> Task goal:
Please rewrite everything from the line containing "Given: Click the red" down to the line containing "Action: point(1252,104)", changing "sidebar" to "side panel" and leaving the rest as it is.

[Start of Provided records]

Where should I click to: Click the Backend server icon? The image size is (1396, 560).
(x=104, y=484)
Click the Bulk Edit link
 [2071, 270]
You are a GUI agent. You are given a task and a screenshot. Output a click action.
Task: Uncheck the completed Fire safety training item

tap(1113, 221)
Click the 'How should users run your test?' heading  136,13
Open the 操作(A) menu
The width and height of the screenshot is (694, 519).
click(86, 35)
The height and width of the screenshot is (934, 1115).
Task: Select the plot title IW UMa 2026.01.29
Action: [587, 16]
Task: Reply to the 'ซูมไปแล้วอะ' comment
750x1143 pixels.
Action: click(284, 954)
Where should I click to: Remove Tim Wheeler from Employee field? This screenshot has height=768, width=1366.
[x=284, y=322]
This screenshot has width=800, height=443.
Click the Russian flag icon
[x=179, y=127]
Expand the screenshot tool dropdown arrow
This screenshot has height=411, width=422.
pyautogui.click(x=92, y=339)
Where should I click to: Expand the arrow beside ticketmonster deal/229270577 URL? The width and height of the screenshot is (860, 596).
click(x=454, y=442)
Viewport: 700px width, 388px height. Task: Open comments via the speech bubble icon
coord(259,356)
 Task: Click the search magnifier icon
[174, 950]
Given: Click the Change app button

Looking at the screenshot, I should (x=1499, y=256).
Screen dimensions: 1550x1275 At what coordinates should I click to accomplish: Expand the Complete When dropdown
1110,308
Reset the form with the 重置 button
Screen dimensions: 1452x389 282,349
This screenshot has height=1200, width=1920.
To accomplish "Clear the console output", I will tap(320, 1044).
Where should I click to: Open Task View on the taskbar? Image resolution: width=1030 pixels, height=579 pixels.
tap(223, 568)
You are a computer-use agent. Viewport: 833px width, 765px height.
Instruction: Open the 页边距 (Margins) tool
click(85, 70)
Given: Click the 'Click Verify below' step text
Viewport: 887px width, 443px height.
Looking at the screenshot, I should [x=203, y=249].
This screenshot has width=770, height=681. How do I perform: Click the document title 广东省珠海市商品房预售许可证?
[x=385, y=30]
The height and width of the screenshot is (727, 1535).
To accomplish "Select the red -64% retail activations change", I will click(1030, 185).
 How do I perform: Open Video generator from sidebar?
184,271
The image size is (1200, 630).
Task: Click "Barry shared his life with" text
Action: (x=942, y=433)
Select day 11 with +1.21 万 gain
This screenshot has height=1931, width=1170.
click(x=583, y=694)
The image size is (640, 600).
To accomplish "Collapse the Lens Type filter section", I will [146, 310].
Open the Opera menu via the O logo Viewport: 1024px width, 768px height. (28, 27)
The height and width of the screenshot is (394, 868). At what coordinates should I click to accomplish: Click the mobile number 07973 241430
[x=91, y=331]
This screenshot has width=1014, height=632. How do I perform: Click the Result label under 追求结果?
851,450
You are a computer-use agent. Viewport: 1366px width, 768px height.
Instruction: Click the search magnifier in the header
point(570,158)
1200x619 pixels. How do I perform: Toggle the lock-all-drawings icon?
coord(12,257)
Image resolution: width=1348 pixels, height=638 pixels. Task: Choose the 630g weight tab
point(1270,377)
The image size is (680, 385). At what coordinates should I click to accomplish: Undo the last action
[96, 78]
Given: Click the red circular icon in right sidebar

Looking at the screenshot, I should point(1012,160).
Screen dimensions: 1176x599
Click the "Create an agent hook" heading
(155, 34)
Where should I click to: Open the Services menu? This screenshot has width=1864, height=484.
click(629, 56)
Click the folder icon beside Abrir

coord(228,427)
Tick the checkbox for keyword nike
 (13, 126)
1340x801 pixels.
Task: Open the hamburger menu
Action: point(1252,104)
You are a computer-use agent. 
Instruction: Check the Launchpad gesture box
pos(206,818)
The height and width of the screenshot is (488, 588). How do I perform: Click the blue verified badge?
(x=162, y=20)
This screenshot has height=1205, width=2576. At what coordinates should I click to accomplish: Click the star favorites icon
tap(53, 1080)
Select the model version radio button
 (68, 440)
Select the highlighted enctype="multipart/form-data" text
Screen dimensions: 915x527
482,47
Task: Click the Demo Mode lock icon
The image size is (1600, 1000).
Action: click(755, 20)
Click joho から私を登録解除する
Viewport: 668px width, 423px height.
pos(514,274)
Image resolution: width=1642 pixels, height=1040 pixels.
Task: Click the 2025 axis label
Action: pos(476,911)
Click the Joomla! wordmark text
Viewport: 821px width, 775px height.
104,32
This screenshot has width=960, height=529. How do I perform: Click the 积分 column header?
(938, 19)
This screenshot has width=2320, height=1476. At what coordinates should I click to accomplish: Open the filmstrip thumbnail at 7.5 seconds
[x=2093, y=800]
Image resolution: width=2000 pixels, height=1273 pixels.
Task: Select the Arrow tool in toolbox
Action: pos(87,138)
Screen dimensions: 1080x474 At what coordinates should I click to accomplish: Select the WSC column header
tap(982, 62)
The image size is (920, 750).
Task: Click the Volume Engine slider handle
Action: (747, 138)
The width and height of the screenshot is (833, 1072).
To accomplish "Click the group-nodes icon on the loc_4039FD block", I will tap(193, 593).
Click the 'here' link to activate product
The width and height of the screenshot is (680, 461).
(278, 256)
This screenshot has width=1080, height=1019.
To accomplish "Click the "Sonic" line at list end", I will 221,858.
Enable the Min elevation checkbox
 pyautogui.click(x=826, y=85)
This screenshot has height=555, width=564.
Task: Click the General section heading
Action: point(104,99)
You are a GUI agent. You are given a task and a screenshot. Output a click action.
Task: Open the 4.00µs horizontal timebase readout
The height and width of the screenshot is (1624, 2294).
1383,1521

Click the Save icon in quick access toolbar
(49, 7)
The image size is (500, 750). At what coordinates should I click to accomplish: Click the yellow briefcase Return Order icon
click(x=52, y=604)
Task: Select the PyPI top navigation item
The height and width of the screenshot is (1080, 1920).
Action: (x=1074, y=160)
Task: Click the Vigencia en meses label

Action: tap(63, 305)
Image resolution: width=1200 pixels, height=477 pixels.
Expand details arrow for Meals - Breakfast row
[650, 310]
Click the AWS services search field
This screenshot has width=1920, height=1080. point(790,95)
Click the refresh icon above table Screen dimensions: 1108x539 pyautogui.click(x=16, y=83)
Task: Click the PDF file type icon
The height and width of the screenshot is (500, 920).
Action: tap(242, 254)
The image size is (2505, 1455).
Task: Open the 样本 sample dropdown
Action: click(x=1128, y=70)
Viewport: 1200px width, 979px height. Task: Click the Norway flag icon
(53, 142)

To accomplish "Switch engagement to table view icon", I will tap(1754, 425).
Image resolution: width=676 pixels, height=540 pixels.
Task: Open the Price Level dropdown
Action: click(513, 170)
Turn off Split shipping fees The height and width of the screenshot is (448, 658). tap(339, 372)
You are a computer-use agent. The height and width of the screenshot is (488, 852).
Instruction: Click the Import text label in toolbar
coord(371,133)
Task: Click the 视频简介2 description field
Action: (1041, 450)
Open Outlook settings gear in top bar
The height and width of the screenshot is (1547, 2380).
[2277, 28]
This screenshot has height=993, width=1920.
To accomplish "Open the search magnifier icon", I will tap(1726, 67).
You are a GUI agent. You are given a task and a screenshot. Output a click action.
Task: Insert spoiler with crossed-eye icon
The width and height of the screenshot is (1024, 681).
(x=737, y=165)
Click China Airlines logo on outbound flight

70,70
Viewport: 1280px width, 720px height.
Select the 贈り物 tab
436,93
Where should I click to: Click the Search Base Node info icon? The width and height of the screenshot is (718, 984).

[End of Provided records]

> Output for this exercise:
Given: Click the red circular icon in right side panel

Looking at the screenshot, I should point(1012,160).
Screen dimensions: 1176x599
Click the "Create an agent hook" heading
(155, 34)
Where should I click to: Open the Services menu? This screenshot has width=1864, height=484.
click(629, 56)
Click the folder icon beside Abrir

coord(228,427)
Tick the checkbox for keyword nike
 (13, 126)
1340x801 pixels.
Task: Open the hamburger menu
Action: point(1252,104)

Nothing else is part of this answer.